Operations that can be done in a doctor’s office includes:
- Rubber band ligation: an operation where the doctor puts a rubber band on the hemorrhoids that cuts its blood supply and will fall out within a week.
- Sclerotherapy: The doctor injects a solution into the hemorrhoids which forms a scar tissue that cuts the hemorrhoid’s blood supply off. This is similar to rubber band ligation, but instead of using a rubber band to cut off the blood supply, the physician uses a chemical.
- Infrared photocoagulation: This is where the physician directs infrared light towards the hemorrhoid to cut its blood supply so it will fall out.
- Electrocoagulation: The physician sends an electric current to your hemorrhoids which creates scar tissue and cuts of the hemorrhoid’s blood supply.
Operations that need to be done in a hospital includes:
- Hemorrhoidectomy: This is when the hemorrhoid doesn’t terminate with the treatment above.
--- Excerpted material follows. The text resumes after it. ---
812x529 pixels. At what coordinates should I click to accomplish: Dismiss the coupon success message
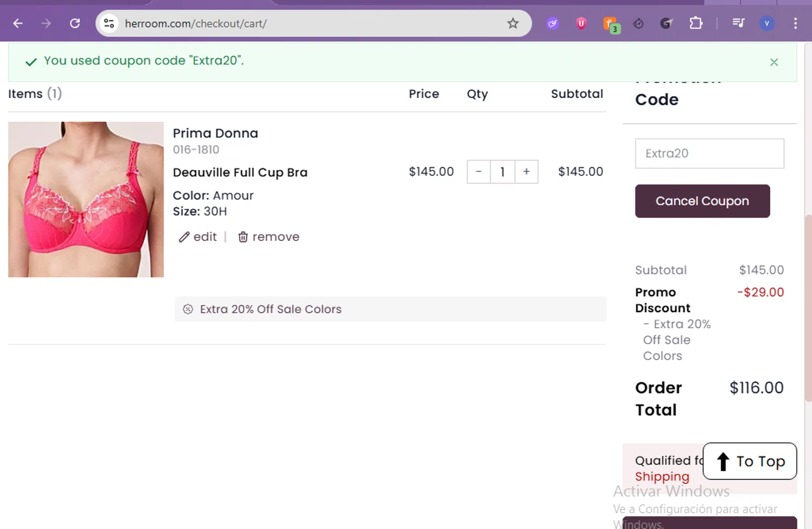click(774, 62)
The doctor will surgically remove the hemorrhoid with anesthesia.
- Hemorrhoid stapling: The doctor may use a special stapling tool to remove an internal hemorrhoid and push a prolapse back in the anus.
Check with your physician for the most fitting treatment for you.
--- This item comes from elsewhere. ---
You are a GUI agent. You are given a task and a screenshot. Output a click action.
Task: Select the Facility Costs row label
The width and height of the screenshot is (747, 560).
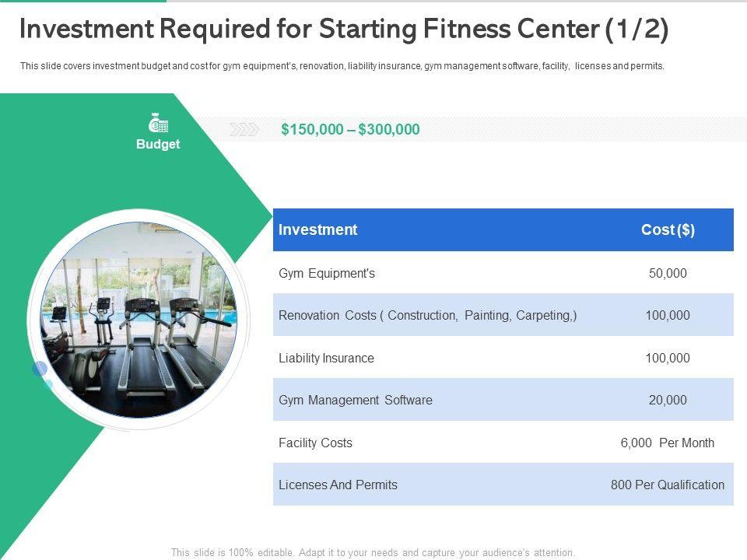point(315,443)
Ways to prevent hemorrhoids are don’t delay bowel activity, drink plenty of water, eat fibrous food, exercise often, and so on.
In summary, hemorrhoids are a condition where the veins inside and around the anus swells up. Hemorrhoids can be internal or external, with external being the more painful one. Common causes of hemorrhoids include pregnancy, chronic constipation and diarrhea, spending too long on the toilet, low fiber diet, age, and so on. Symptoms of hemorrhoids include blood in stool, leakage, anal itch, swelling, inflammation, pain and discomfort in the anal region, etc. The physician may observe the outside of the anus or use digital examination. At-home treatment remedies include sitz bath, consuming high fiber food, refrain from straining in bowel activity and minimized time spent on the toilet and so on. Treatment methods that the physician can perform include rubber band ligation, sclerotherapy, infrared photocoagulation, and electrocoagulation. Surgical treatment methods include hemorrhoidectomy and hemorrhoid stapling.